Provided text ::

※

8.4 KiB
CLAUDE.md
This file provides guidance to Claude Code (claude.ai/code) when working with code in this repository.
Project Overview
A real estate listing crawler and aggregator that scrapes property listings from Rightmove UK, extracts square meter data from floorplan images using OCR, calculates transit routes, and provides a web UI for browsing listings.
Development Environment
IMPORTANT: This project runs on a remote host, not locally. Always use the remote executor to run commands:
- All shell commands (Python, pytest, poetry, alembic, etc.) must be executed via the remote executor
- Starting the project: Use the remote executor to run
./start.sh - Running tests: Use the remote executor to run
pytest - Any CLI operations: Use the remote executor to run
python main.py ...
Never run commands directly on the local machine - always route them through the remote executor.
Commands
Setup and Run (Docker - Recommended)
# Start all services (Redis, MySQL, API, Celery) with Docker
./start.sh
# Rebuild images and start
./start.sh --build
# Stop all containers
./start.sh --down
# View logs
./start.sh --logs
Setup and Run (Local with Poetry)

※

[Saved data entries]
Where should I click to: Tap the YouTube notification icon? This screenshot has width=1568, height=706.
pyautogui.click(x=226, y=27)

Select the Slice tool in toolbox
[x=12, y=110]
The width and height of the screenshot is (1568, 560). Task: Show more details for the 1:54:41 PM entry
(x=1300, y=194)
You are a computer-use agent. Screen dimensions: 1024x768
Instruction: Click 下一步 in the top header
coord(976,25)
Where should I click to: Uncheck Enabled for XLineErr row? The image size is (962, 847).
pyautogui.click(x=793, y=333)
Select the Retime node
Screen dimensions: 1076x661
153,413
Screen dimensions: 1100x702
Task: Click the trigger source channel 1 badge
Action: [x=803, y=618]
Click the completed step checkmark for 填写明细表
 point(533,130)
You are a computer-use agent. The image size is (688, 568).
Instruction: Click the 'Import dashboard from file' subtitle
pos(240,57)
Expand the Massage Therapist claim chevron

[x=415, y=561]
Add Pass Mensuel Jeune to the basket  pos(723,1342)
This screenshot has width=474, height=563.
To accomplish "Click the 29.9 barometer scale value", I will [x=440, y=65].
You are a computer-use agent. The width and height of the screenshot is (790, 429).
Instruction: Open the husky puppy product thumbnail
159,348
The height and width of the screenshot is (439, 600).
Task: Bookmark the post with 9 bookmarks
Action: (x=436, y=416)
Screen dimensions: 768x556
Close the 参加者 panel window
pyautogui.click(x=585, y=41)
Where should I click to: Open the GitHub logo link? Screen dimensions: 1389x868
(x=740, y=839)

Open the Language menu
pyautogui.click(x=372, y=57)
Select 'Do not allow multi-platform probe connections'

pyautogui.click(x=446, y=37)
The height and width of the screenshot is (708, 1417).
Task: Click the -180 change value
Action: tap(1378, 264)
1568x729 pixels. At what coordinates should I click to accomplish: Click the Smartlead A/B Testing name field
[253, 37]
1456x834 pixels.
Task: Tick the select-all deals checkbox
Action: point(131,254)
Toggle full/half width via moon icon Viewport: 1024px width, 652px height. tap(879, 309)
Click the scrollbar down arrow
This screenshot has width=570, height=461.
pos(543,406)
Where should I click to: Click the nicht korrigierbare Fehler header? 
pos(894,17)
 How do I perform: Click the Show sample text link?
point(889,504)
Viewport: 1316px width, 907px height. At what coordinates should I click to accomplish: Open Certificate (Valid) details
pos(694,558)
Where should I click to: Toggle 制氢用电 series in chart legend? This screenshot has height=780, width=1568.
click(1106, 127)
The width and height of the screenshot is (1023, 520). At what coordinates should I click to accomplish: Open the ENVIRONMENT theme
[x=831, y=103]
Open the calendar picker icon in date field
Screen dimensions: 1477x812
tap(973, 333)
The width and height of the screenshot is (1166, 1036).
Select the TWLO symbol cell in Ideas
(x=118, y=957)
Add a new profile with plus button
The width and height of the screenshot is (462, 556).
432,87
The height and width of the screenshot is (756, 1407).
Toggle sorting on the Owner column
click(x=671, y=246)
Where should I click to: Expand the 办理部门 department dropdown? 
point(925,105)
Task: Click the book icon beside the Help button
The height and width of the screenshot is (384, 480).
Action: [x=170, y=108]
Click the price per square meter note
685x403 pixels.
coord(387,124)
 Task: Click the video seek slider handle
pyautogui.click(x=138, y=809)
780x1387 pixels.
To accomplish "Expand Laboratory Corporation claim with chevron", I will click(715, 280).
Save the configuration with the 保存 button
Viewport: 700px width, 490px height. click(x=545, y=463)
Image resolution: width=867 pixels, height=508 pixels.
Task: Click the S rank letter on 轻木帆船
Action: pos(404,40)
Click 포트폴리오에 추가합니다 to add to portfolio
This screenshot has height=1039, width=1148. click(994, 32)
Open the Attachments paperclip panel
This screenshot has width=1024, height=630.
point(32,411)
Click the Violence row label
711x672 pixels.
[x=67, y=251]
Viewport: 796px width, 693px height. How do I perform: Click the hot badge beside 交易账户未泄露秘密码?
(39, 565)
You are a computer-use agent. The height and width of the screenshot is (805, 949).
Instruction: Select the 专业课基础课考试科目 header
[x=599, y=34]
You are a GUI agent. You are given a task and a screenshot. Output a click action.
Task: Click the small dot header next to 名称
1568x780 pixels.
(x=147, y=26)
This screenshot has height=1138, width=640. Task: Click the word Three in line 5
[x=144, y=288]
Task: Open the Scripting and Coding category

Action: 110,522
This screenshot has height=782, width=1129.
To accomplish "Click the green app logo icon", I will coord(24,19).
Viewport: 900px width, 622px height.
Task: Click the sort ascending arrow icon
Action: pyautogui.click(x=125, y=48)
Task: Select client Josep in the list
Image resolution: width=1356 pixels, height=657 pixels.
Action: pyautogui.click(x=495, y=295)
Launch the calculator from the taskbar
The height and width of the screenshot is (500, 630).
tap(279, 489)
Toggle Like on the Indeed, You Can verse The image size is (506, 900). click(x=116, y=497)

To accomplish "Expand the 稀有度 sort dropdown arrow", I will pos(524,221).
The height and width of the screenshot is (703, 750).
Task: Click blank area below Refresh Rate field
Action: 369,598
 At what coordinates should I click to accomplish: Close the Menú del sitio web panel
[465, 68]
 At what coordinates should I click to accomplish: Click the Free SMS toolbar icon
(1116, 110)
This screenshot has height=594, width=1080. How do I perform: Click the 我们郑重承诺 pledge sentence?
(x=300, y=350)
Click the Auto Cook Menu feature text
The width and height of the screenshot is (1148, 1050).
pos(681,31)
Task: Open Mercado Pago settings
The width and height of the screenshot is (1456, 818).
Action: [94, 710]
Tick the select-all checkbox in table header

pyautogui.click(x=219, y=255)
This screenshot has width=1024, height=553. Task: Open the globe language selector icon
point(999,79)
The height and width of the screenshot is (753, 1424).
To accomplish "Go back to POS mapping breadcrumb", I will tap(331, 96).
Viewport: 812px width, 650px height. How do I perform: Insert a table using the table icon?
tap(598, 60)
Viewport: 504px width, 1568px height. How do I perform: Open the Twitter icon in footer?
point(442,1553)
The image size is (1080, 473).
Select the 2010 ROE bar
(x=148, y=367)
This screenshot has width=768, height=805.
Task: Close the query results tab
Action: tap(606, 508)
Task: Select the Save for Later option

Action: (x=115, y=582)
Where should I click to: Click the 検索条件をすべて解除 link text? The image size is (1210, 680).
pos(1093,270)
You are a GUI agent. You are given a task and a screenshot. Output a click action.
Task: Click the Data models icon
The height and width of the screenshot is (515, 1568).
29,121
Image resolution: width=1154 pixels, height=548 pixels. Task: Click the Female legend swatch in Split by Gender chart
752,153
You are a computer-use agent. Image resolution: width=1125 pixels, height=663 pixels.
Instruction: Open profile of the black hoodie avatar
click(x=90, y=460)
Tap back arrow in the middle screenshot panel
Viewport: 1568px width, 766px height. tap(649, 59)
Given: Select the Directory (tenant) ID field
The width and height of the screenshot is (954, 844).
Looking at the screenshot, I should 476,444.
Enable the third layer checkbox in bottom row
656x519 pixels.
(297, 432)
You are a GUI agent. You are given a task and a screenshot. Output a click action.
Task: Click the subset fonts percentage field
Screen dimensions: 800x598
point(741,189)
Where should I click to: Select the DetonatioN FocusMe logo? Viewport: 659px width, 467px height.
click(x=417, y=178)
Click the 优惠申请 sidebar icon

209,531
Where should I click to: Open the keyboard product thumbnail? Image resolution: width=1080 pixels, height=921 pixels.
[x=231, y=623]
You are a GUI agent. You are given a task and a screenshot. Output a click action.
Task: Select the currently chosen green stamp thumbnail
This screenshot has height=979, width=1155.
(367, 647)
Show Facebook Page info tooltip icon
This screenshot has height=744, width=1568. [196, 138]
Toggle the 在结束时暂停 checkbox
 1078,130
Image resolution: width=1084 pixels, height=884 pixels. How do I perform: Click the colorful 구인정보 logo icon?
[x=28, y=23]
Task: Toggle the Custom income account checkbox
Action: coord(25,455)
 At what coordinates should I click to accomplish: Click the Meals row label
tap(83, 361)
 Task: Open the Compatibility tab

※

Explore the material ::
• 1. In the CLAUDE.md file, which site does the crawler scrape property listings from?
• 2. Print the stretch of the CLAUDE.md file from "Project Overview" through "the remote executor.".
• 3. What comes next in the CLAUDE.md file? Write it, picking up after its last line.
These rows are separate material, unrelated to the CLAUDE.md file.

Written responses ::
• 1. Rightmove UK

• 2.
Project Overview
A real estate listing crawler and aggregator that scrapes property listings from Rightmove UK, extracts square meter data from floorplan images using OCR, calculates transit routes, and provides a web UI for browsing listings.
Development Environment
IMPORTANT: This project runs on a remote host, not locally. Always use the remote executor to run commands:
- All shell commands (Python, pytest, poetry, alembic, etc.) must be executed via the remote executor
- Starting the project: Use the remote executor to run
./start.sh - Running tests: Use the remote executor to run
pytest - Any CLI operations: Use the remote executor to run
python main.py ...
Never run commands directly on the local machine - always route them through the remote executor.

• 3.
# Install dependencies
poetry install && cp .env.sample .env
# Start backend locally (requires Redis running)
./start.sh --local
# Start frontend (from frontend/ directory)
cd frontend && ./start.sh
CLI Operations
The main CLI (main.py) uses Click with a --data-dir option (default: data/rs/):
# Dump listings from Rightmove API
python main.py dump-listings --type rent --min-price 2000 --max-price 4000 --min-bedrooms 2
# Download floorplan images
python main.py dump-images
# Extract square meters from floorplans using OCR
python main.py detect-floorplan
# Calculate transit routes (consumes Google Maps API calls)
python main.py routing --destination-address 'Address' -m transit -l 10
# Export to GeoJSON for visualization
python main.py export-immoweb -O output.js --type rent [filter options]
Testing
# Run tests with coverage
pytest tests/ -v --cov=. --cov-report=term-missing
# Run type checker
mypy .
Database Migrations
alembic upgrade head # Apply migrations
alembic revision -m "description" # Create new migration
Code Formatting
yapf --style .style.yapf --recursive .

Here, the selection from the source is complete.